Le jour de la fête de saint François d’Assise, la messe était sur le point de commencer quand Marilyn Martinez est arrivée dans l’église, en s’installant au fond. Les frères franciscains, qui portaient leurs bures marron retenues par un cordon à trois nœuds, formaient déjà une file dans l’allée centrale. Marylin a alors remarqué des prêtres d’autres congrégations qui s’avançaient, portant différents habits. L’étudiante, âgée de vingt ans, se rend toujours à la messe dans cette église, proche de son école. « J’aime venir ici. J’aime leurs habits bruns. Je sens quelque chose de différent, comme si j’étais à l’étranger ou dans le passé », explique-t-elle. Il était 18 heures quand la messe a commencé. Les chants du chœur franciscain ajoutaient un caractère solennel à la célébration. Après la lecture de l’Évangile, Marilyn a remarqué que ce n’était pas un franciscain qui disait l’homélie, mais un dominicain, portant un habit noir et blanc. La célébration était effectivement présidée par le père Napoleon Sipalay Jr., prieur provincial de l’ordre des prêcheurs, et c’est le père Roy Rodriguez, secrétaire provincial de l’ordre, qui disait l’homélie. À côté du prieur dominicain se trouvait pourtant le père Cielo Almazan, ministre provincial des franciscains de Manille. Il s’agissait là d’une tradition entre franciscains et dominicains remontant aux premières années des deux congrégations. Chaque année, le 4 octobre, jour de la fête de saint François d’Assise, un dominicain préside la messe, tandis qu’un frère franciscain fait de même le jour de la fête de saint Dominique, le 8 août. La tradition vient des nombreuses rencontres, à Rome, entre les deux saints fondateurs. En 1216, quand saint Dominique est venu à Rome pour la deuxième fois, il a rencontré saint François dans une des églises de la ville. Ils négociaient tous les deux avec le pape par l’intermédiaire du cardinal Hugolin, qui deviendra le pape Grégoire IX, afin d’obtenir la confirmation papale pour leurs ordres respectifs. Saint Dominique aurait eu une vision de saint François la nuit précédente ; le lendemain, il se serait précipité pour le saluer en le reconnaissant dans l’église.

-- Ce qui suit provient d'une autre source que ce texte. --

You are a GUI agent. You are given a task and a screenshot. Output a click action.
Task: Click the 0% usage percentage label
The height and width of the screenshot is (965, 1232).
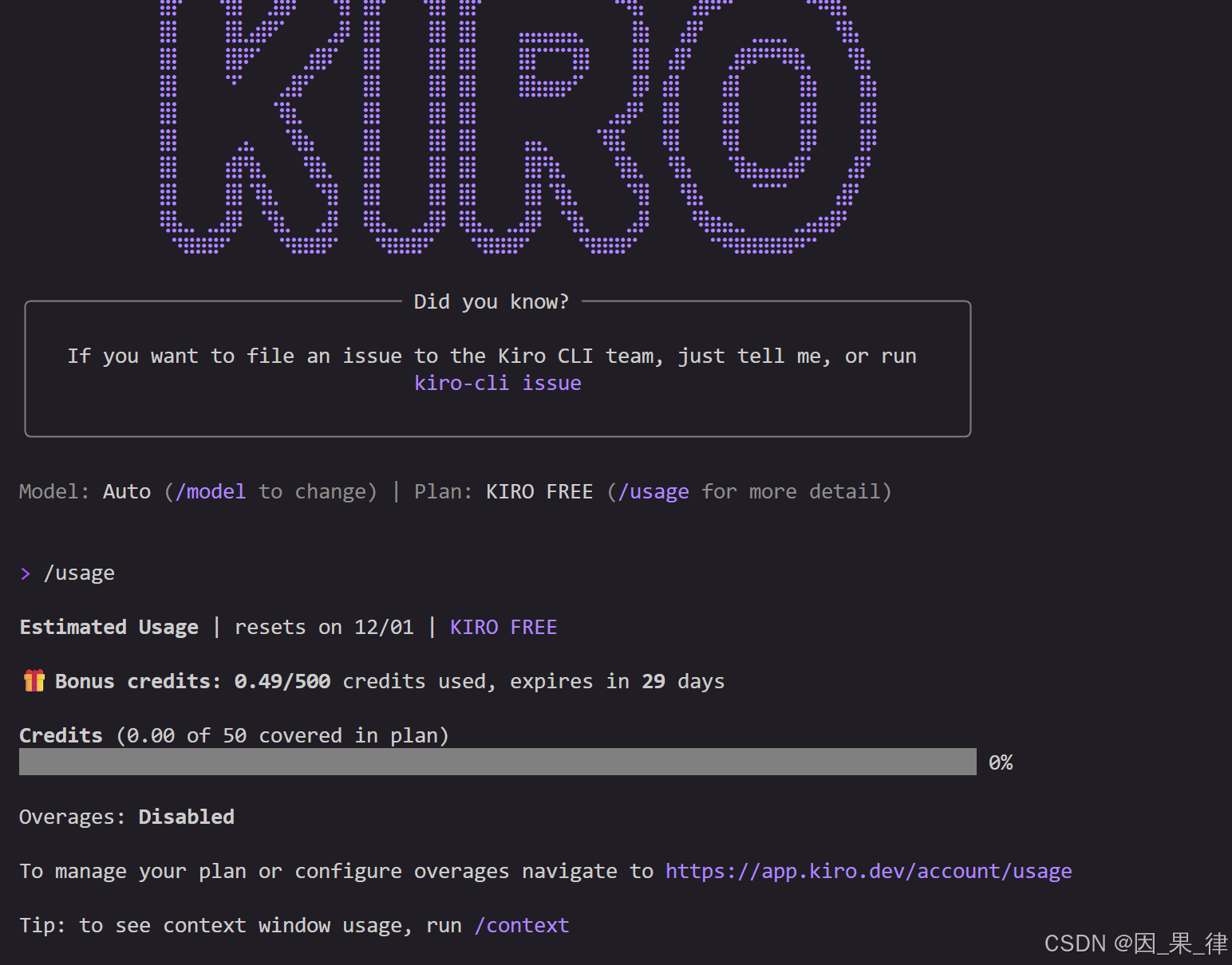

Pour le père Dexter Toledo, il y avait « une influence mutuelle entre les deux fondateurs » des congrégations, dès leur première rencontre. « Selon les historiens, saint François a pu influencer saint Dominique dans la pratique du vœu de pauvreté, et saint Dominique a pu inspirer François par ses enseignements », ajoute le prêtre. Le père Toledo confie que les échanges entre les deux ordres « symbolisent l’unité et la volonté d’atteindre un but commun. Nous devons revenir à nos racines originelles en tant que frères mendiants. Nous nous souvenons que nous sommes appelés à aller vers les communautés les plus pauvres et enseigner auprès d’elles ». Le père Toledo ajoute toutefois que « la prédication n’est pas à sens unique ; nous devons enseigner, prêcher et évangéliser, mais nous devons aussi apprendre des gens ». Les franciscains et les dominicains sont deux ordres certes différents mais qui partagent « un but commun », rappelle le père Toledo : « Répandre la Bonne Nouvelle. » Dans son homélie, le père Rodriguez, dominicain, a souligné le besoin de comprendre « notre rôle dans l’Église, en suivant l’exemple de saint François ». « Il savait que Jésus Christ était au centre de tout. Il savait qu’il était inutile sans le Christ », poursuit le prêtre. Le père Sipalay a invité les franciscains à continuer de s’associer aux dominicains, en assurant que l’ordre des prêcheurs fera de même. « S’il vous plaît, enseignez-nous, mes frères, comment nous pouvons avancer. De la même façon que François a rebâti l’Église qui tombait en ruine, j’espère que vous continuerez à nous inspirer », a demandé le dominicain. Le père Almazan, le ministre provincial de Manille, a de son côté appelé les catholiques à suivre les traces de saint François et « son amour pour toute la Création ».